Twenty days into May, “our statewide snowpack is the fourth-lowest it’s been over the past 30 years,” said Jeff Marti, the drought coordinator for the Washington Department of Ecology.

Winter left many areas of the state with lower-than-normal snowpack. A hot, dry spring quickly zapped much of the snow that did accumulate.

The water-shortage forecast is serious, Marti said, but not as dire as what played out in 2015, a year of historically low snowpack. That year, harmful algal blooms closed fisheries, salmon died en masse in too-warm streams and agricultural losses exceeded $633 million, according to a federal report billing 2015 as a possible glimpse of our climate future.

Still, this year every water basin in the state is below the 30-year median for snowpack, according to the U.S. Department of Agriculture’s Natural Resources Conservation Service. Many in Central and Western Washington sit below 50%.
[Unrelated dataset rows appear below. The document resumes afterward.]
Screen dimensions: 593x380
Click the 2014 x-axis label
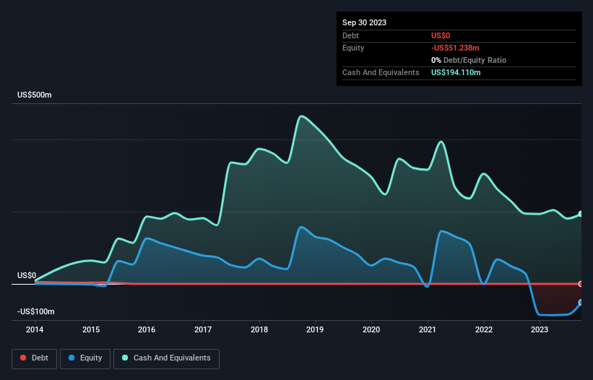[35, 329]
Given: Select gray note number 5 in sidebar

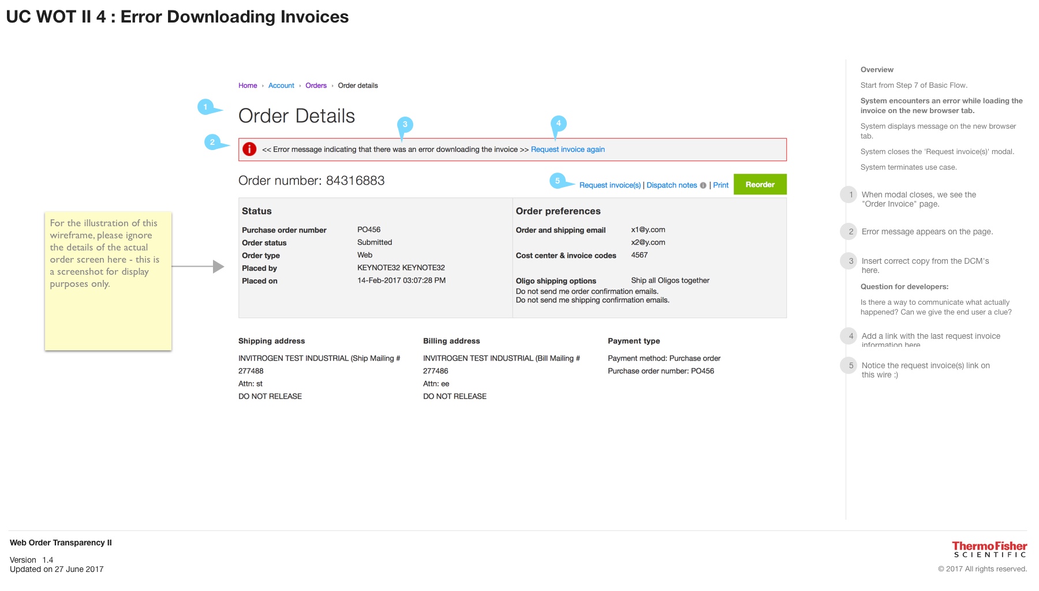Looking at the screenshot, I should pos(850,366).
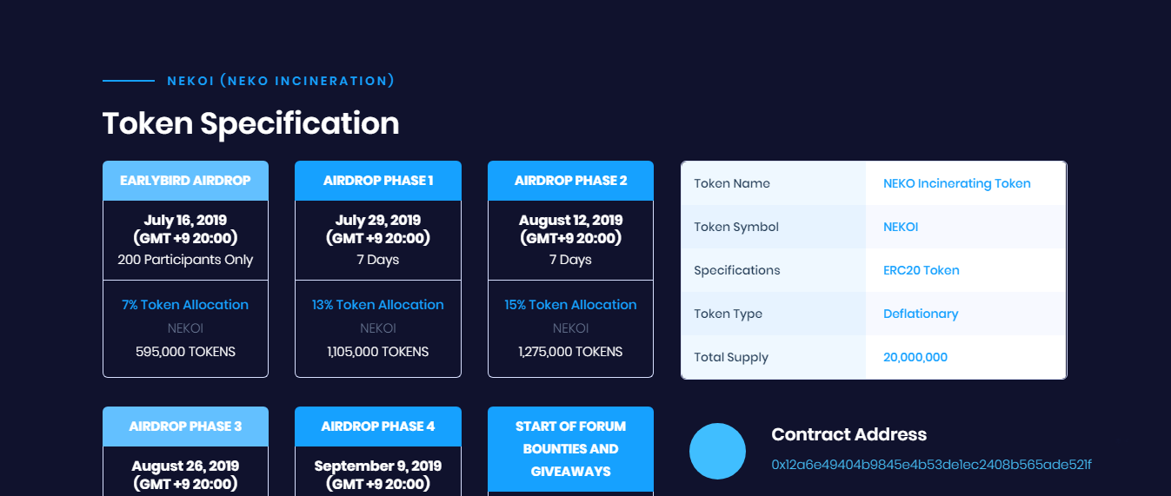Viewport: 1171px width, 496px height.
Task: Open the Airdrop Phase 3 card header
Action: [x=185, y=427]
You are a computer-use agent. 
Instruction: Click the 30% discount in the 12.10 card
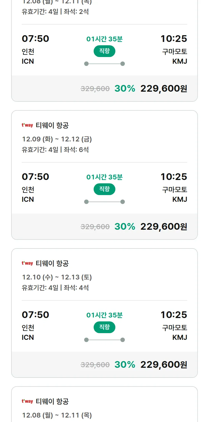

The governor declared drought for the Methow, Okanogan and Upper Yak­ima basins in April. He added 24 more watersheds this month. The state has 62 in total.

The Legislature committed about $2 million to drought relief last session, Marti said. The drought declaration allows affected public entities, like municipalities, tribes and water districts, to apply for emergency funding to stave off crop failures or aid municipal water systems.

Despite the state’s wet reputation, “we technically have a Mediterranean climate in Washington state, with wet winters and dry summers,” said Nick Bond, the state’s climatologist.

“We’re kind of adapted — both from a society point of view and ecosystem point of view, fish and all that — to the existence of snow in the mountains and melt in the late spring and early summer to get us through that dry period of the year,” he added.

Marti said he worried in particular about communities in Southwest Washington and on the Olympic Peninsula that depend on shallow wells or surface water.

“There are impressive deficits,” he said. “It’s been drier, much drier than last year.”